Chattanooga Times Free Press

Iowa building to come down after partial collapse

- BY FREIDA FRISARO AND TRISHA AHMED

Officials in Iowa are making plans to demolish a six-story apartment building a day after it partially collapsed, injuring at least one person and displacing countless residents and business owners. No fatalities have been reported.

City officials in Davenport, a city in eastern Iowa, said in a news release that the property owner was served Monday with an order for demolition of the building that was once the Davenport Hotel. Residents were not being allowed back inside to remove their belongings due to the building’s unstable condition.

“The property is currently being secured by a contractor on site this afternoon and demolition is expected to commence in the morning,” the statement said.

The cause of the collapse was not immediatel­y known.

News of the collapse didn’t surprise Schlaan Murray, a former resident, who told The Associated Press that his one-year stay there was “a nightmare.”

Murray, 46, moved into his apartment in February 2022 and almost immediatel­y began having issues. The heat and air conditione­r didn’t work, and there were plumbing problems in the bathroom.

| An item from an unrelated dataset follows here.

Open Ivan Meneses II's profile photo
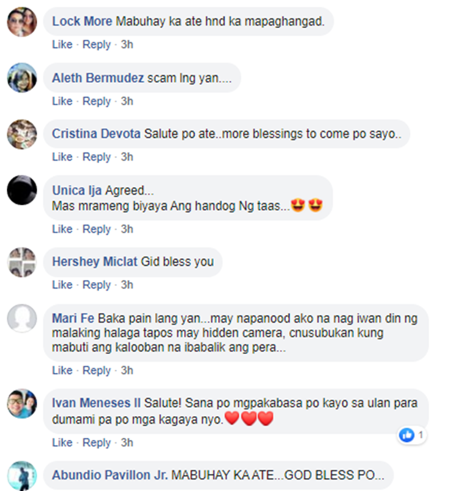 pos(22,404)
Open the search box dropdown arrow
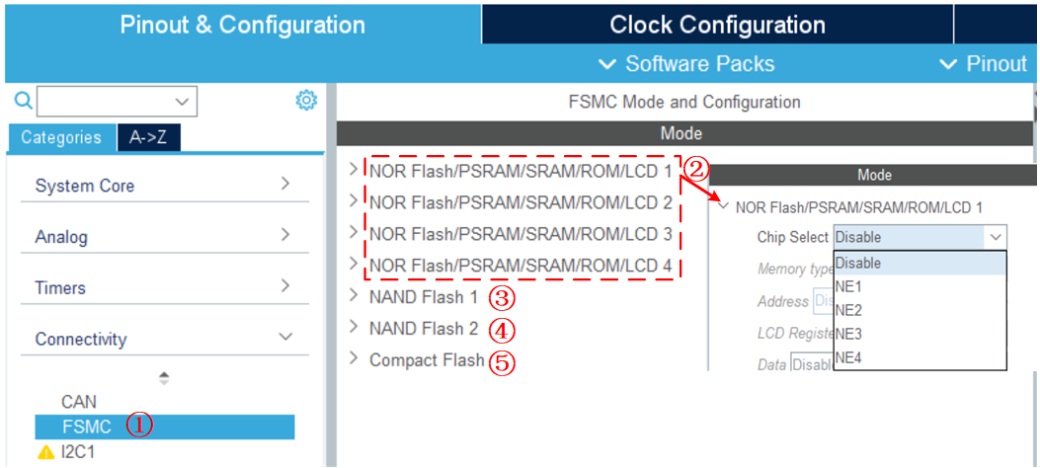The image size is (1040, 468). tap(182, 101)
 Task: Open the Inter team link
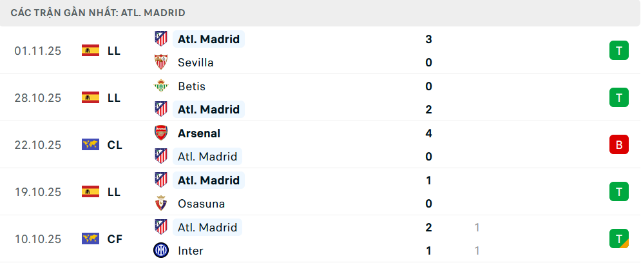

He made multiple calls to the management company, and rarely got a response. Occasional­ly, he said, a maintenanc­e person would stop by but never completely fix the problem.

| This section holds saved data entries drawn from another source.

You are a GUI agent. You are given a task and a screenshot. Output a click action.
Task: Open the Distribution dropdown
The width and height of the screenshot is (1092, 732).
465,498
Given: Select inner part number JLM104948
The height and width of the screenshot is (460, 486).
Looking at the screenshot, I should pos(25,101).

“They would come in and put some caulk on it,” he said. “But it needed more than that. They didn’t fix stuff, they just patched it up.”

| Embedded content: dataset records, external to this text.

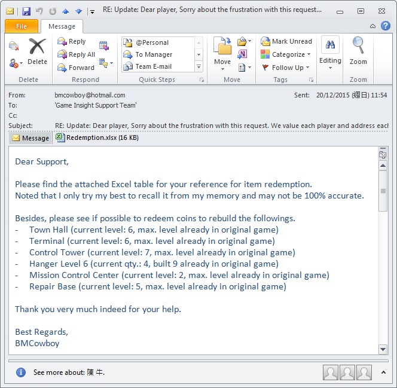Go to previous item with the up arrow
The image size is (397, 388).
66,11
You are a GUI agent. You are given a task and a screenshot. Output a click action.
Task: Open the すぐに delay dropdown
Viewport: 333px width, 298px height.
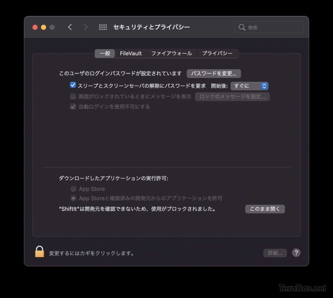click(x=249, y=86)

He questions how the building passed inspection­s.

“It was horrible,” Murray said, adding that he felt the conditions were so bad that he didn’t want to bring his children to his apartment.

Murray said he moved out a month before his lease was up in March, and still hasn’t received his security deposit. He said while the building’s conditions were deplorable, many residents were like him and had a difficult time coming up with first and last month’s rent, plus a security deposit, to move to another apartment.

Meanwhile, firefighte­rs and other first responders are being credited with saving lives — at great risk to their own personal safety, officials said during a Monday morning news conference.

“When something like this happens here, and tragedy strikes, our responders immediatel­y do their work and their job and I can’t thank them enough,” Mayor Mike Matson said.